TRY IT
Copy each line below that includes "text".

DATASET
- - - -
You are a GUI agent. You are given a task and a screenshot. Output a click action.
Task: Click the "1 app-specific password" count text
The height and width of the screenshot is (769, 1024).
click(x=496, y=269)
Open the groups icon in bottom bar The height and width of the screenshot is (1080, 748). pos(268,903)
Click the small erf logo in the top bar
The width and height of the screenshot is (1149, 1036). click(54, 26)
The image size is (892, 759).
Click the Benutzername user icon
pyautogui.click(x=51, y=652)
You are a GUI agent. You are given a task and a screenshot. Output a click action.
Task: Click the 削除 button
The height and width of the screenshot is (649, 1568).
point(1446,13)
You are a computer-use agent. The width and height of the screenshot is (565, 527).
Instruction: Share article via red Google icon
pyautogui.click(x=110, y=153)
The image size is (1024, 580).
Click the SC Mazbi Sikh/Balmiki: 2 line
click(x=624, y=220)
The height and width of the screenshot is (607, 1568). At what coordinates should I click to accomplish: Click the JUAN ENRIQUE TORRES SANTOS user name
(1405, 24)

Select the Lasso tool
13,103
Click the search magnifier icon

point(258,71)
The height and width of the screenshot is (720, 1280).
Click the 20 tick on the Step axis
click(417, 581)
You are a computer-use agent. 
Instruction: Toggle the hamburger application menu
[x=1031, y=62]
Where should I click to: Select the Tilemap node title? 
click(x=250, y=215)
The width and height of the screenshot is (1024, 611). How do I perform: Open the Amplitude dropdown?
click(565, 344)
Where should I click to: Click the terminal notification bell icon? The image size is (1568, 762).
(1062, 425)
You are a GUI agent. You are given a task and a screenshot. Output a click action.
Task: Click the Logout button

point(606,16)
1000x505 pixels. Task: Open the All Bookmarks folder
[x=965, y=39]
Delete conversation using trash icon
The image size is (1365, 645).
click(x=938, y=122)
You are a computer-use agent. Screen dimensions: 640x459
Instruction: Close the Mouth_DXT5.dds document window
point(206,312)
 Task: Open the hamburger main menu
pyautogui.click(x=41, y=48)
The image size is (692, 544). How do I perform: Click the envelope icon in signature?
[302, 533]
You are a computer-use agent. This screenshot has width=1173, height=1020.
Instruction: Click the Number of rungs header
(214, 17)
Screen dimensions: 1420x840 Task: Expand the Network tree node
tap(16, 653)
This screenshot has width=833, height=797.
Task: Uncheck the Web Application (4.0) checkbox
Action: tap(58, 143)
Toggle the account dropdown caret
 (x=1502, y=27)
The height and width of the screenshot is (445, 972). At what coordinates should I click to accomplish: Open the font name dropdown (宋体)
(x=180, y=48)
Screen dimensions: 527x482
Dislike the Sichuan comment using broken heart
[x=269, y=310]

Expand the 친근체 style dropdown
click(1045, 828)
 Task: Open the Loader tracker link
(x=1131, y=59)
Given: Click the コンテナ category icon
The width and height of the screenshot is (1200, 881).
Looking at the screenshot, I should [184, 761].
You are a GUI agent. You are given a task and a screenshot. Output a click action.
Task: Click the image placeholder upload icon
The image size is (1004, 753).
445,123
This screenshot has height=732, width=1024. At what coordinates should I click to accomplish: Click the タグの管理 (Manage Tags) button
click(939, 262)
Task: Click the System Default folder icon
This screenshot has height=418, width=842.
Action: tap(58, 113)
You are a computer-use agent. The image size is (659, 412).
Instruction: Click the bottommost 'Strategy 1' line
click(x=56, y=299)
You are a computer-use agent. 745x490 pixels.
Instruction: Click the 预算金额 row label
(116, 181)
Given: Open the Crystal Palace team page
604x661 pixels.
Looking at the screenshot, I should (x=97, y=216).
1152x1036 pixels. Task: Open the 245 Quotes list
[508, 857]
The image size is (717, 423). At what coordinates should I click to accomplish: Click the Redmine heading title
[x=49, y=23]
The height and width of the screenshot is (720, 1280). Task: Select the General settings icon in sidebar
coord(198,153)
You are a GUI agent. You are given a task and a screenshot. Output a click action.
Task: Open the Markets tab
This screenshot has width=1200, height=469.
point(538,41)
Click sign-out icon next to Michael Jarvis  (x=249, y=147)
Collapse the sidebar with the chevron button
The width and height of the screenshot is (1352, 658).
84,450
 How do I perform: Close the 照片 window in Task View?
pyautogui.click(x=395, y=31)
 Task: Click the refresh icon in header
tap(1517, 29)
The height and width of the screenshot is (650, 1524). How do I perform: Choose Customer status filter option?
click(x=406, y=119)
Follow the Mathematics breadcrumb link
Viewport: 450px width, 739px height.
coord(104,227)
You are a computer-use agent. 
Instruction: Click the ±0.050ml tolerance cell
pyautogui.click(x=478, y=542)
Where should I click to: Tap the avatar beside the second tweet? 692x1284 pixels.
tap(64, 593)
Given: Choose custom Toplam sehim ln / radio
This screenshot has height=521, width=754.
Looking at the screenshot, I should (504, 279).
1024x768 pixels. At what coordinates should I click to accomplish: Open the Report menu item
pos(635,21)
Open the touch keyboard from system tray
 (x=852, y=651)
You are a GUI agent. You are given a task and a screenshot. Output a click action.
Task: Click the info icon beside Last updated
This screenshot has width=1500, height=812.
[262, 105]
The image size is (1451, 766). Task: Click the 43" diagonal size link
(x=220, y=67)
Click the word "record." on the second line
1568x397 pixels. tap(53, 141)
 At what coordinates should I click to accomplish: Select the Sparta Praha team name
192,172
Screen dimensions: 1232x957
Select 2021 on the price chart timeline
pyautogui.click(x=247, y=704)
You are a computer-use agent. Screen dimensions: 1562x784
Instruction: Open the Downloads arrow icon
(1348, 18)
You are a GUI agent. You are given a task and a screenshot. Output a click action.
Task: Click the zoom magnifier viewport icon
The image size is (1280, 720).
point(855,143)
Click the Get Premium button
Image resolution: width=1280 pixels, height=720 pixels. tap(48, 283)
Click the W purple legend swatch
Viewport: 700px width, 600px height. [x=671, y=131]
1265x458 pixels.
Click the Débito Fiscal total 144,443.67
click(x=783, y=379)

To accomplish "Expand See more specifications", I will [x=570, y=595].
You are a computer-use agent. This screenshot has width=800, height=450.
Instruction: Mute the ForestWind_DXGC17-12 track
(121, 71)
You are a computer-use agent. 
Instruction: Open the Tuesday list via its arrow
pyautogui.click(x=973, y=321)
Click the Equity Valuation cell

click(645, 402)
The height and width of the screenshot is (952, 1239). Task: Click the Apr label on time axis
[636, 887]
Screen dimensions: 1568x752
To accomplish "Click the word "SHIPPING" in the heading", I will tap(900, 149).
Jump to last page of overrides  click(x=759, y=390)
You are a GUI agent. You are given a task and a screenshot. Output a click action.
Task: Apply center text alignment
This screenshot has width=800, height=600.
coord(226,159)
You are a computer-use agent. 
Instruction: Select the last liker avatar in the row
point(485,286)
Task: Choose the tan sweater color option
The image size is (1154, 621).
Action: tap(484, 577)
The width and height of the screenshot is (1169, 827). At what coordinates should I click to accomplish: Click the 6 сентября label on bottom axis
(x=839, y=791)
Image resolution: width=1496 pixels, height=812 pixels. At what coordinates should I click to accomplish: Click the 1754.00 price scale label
- - - -
OUTPUT OF THE TASK
Task: Click the "1 app-specific password" count text
Task: Apply center text alignment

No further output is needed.